A Last Tribute to Passover
One last Passover post before I leave it behind for another year. This one prompted by a very meaningful service I attended at Temple Micah on Monday morning. Our rabbi Esther opened the service with this poem from Marge Piercy’s “The Art of Blessing the Day”:
Zeroah: Lamb shank
It grosses out many of my friends.
They don’t eat meat, let alone
place it on a ritual platter.
I am not so particular, or more so.
Made of flesh and bone, liver
and sinew, salty blood and brain,
I know they weren’t ghosts who trekked
out of baked mud huts into the desert.
Blood was spilled, red and real:
first ours, then theirs.
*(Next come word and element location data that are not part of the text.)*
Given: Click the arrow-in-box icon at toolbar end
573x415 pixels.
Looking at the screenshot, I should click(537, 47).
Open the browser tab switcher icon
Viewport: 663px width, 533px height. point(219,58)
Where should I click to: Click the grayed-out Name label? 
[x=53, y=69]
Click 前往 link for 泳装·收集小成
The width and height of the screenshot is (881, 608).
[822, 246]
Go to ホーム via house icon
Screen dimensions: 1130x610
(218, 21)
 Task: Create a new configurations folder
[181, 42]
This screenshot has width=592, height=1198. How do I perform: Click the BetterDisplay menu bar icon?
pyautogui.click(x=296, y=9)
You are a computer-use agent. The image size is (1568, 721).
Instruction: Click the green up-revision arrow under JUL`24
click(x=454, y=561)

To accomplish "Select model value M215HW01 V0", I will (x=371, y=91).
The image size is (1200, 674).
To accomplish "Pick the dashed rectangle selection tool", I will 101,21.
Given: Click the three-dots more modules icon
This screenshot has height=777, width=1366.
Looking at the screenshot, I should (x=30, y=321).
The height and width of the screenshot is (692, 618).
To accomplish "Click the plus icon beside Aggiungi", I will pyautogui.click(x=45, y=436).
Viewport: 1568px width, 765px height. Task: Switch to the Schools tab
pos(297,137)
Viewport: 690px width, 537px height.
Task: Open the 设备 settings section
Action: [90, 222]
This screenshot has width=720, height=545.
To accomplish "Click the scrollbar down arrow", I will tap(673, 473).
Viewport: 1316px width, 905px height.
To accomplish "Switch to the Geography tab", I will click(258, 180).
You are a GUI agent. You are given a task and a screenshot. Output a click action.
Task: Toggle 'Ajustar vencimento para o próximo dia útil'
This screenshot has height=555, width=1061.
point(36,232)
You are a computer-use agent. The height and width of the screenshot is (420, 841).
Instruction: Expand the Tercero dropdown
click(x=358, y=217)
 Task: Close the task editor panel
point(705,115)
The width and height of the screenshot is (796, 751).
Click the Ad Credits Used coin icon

Blood
splashed on the doorposts proclaimed
in danger the rebellion within.
We are pack and herd animals.
One Jew is not a Jew, but we are
a people together, plural, joined.
We were made flesh and we bled.
And we fled, under the sign
of the slaughtered lamb to live
and die for each other. We are
meat that thinks and sings.
The last line in particular painted such an interesting image for me. Isn’t that a great way to describe humankind?
1 Comments:
Your rabbi always comes up with the most interesting bits...This is great, and I see what you mean about that last line.
Do you know anything of the poet's background?